[Task]:
Only some lines are wanted. Transcribe, exactly, the lines below from the line with "Activate the Hand pan tool in top toolbar" up to and including the line with "Image resolution: width=1532".

Stored items
□ □ □

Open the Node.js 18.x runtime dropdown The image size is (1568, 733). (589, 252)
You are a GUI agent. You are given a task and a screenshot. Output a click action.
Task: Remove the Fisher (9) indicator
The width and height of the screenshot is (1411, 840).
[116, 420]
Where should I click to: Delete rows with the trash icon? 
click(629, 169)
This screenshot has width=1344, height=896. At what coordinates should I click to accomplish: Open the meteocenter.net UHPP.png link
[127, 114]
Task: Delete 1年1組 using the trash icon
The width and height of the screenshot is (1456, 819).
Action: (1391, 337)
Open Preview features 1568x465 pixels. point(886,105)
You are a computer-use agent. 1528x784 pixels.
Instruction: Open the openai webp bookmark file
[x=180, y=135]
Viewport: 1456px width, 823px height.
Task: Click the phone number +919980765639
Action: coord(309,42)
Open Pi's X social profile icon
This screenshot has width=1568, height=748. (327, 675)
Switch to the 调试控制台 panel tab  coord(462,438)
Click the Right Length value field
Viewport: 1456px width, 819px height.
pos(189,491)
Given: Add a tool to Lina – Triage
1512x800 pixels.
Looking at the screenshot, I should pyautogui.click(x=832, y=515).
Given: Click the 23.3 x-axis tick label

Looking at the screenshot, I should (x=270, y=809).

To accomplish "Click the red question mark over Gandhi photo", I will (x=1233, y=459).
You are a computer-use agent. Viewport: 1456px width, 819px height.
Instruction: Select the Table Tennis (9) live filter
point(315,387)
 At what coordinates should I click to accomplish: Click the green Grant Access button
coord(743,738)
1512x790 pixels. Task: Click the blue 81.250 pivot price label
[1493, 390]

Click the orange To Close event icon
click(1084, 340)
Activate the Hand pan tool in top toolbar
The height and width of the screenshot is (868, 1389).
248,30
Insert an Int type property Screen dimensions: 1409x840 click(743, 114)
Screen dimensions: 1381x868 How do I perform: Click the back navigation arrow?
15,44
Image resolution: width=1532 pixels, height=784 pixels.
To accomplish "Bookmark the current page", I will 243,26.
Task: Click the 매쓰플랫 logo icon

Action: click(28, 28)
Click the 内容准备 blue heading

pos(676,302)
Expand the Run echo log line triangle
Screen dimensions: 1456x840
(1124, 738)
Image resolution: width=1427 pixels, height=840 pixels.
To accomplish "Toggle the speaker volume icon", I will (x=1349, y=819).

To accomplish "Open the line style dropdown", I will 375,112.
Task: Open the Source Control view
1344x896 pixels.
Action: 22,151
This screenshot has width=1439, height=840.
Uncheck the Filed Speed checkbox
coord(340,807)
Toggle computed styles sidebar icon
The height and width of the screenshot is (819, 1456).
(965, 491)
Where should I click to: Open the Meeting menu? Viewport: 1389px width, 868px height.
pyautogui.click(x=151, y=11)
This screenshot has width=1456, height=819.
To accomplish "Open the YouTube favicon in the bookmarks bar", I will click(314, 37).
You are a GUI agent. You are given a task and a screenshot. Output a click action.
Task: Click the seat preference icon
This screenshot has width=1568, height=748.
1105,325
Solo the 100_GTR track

□ □ □

[Answer for the task]:
Activate the Hand pan tool in top toolbar
The height and width of the screenshot is (868, 1389).
248,30
Insert an Int type property Screen dimensions: 1409x840 click(743, 114)
Screen dimensions: 1381x868 How do I perform: Click the back navigation arrow?
15,44
Image resolution: width=1532 pixels, height=784 pixels.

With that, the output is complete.